##### RECORDS TO USE

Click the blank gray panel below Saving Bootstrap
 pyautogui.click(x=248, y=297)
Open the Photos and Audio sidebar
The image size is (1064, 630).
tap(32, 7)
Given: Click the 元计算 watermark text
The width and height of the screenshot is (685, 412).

##########
##### RECORDS TO USE

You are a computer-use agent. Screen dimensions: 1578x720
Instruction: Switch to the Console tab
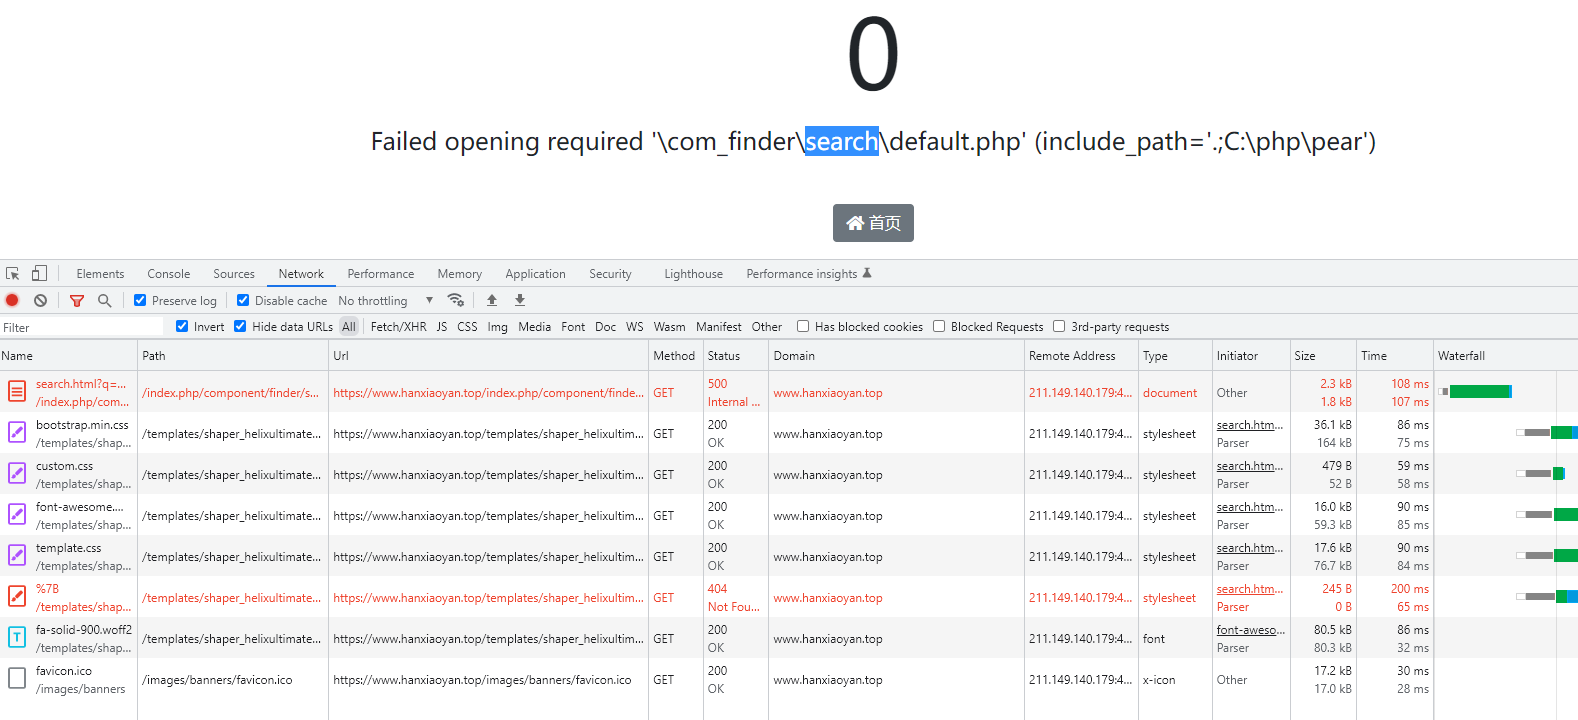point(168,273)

##########

GOAL OF THE EXERCISE>
Only one stretch of the data above is needed. Restate it word for word, from the line containing "Click the blank" through the line containing "The width and", both ends included.

OUTPUT BELOW>
Click the blank gray panel below Saving Bootstrap
 pyautogui.click(x=248, y=297)
Open the Photos and Audio sidebar
The image size is (1064, 630).
tap(32, 7)
Given: Click the 元计算 watermark text
The width and height of the screenshot is (685, 412).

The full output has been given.